Requirement
Go through the data and copy every line in which "thumbnail" appears.
── Data provided
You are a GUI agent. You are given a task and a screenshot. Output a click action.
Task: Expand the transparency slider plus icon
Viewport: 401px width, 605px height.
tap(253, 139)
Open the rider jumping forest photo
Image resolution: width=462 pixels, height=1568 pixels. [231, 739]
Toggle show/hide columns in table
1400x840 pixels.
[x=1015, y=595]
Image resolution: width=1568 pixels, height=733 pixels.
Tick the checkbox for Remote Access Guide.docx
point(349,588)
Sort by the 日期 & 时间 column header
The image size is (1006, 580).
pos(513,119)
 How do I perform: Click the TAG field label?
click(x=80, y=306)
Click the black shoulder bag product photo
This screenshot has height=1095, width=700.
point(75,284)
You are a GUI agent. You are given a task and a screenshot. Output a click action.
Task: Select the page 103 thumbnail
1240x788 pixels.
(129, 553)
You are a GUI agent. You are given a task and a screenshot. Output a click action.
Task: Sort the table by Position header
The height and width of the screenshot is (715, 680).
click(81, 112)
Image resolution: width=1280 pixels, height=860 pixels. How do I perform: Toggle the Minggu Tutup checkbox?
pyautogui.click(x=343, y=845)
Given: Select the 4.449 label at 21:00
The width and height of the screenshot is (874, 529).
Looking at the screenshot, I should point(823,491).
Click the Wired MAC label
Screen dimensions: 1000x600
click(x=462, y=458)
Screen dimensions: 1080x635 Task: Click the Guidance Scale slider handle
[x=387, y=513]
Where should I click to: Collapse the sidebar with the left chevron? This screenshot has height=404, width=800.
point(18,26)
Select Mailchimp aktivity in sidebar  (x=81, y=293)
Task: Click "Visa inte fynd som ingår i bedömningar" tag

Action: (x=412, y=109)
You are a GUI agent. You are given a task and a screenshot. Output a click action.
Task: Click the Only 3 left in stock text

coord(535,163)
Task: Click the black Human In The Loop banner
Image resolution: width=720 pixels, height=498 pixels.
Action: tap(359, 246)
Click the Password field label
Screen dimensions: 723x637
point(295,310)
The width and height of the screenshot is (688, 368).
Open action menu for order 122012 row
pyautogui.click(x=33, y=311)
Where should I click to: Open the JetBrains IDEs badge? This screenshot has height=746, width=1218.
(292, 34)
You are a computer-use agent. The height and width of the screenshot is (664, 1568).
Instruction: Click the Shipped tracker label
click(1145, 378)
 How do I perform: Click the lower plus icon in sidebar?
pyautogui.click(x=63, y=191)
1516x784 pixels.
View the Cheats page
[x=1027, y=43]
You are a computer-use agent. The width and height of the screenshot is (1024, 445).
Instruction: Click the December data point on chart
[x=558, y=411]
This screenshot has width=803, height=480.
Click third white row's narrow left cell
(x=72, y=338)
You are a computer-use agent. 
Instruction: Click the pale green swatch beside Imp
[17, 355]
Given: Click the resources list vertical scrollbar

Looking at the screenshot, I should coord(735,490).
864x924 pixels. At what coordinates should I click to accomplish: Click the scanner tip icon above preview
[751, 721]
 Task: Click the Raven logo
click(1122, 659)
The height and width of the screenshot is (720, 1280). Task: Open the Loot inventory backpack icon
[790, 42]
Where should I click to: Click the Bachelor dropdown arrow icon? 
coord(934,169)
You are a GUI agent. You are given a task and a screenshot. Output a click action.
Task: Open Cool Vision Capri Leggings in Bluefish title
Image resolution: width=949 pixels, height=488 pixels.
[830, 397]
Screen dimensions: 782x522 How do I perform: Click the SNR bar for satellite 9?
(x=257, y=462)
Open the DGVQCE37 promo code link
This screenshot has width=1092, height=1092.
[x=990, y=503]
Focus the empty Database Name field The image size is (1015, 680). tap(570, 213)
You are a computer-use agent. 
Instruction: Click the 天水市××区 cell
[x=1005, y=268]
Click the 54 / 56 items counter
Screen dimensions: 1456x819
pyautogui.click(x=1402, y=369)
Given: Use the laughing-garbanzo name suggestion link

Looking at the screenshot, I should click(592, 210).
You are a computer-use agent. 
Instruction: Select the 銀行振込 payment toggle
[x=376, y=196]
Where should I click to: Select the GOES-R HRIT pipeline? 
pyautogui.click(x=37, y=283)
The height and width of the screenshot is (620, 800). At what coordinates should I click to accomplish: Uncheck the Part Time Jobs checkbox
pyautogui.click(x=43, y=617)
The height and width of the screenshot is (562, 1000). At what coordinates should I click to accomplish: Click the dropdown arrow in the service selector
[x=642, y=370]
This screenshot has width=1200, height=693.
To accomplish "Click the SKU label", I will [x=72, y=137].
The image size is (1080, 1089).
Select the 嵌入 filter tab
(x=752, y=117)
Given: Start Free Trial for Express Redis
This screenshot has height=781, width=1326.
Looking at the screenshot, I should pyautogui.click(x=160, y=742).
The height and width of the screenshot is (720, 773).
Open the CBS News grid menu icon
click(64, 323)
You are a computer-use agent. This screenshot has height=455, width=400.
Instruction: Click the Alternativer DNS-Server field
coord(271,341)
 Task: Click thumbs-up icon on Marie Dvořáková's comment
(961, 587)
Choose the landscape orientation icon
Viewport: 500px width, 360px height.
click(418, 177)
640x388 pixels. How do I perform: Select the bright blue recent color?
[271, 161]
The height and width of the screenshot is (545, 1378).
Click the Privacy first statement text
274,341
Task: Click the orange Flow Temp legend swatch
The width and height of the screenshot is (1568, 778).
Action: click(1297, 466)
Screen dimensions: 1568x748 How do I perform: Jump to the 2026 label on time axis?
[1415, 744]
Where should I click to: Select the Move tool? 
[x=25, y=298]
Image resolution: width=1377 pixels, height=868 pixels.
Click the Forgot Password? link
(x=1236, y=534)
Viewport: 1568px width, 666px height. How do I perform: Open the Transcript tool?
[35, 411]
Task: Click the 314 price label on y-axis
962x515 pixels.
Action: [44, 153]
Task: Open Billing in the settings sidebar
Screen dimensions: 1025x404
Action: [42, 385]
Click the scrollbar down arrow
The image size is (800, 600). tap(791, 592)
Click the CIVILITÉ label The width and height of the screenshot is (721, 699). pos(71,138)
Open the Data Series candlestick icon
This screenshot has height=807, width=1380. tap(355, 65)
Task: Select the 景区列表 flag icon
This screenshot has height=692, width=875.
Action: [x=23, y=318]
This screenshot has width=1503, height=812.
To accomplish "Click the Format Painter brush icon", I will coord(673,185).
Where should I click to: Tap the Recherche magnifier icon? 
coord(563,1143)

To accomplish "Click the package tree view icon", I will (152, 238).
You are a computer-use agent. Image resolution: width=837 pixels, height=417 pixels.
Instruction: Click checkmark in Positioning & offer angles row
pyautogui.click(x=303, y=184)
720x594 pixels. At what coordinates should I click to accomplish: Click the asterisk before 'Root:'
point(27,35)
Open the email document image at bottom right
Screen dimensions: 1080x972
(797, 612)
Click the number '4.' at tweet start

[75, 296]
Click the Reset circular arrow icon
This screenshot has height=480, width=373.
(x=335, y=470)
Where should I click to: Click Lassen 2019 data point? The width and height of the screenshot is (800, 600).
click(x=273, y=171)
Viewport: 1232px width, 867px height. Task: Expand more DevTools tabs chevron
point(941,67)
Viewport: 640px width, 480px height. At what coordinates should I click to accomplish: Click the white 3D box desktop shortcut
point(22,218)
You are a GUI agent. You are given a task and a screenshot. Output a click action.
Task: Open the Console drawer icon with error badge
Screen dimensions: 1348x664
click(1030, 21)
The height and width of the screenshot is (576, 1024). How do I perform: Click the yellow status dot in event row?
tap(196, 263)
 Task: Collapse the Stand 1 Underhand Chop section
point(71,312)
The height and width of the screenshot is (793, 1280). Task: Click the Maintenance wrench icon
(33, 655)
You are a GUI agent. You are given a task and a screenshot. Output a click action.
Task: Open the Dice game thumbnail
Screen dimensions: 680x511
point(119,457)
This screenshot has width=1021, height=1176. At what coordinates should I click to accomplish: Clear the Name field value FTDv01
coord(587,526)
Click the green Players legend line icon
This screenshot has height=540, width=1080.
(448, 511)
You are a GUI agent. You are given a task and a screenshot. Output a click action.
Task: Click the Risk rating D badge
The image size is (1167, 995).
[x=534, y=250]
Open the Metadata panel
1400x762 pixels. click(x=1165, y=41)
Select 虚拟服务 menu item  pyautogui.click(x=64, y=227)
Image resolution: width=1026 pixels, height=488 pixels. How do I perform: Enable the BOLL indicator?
────
Result below
Task: Select the page 103 thumbnail
Task: Open the Dice game thumbnail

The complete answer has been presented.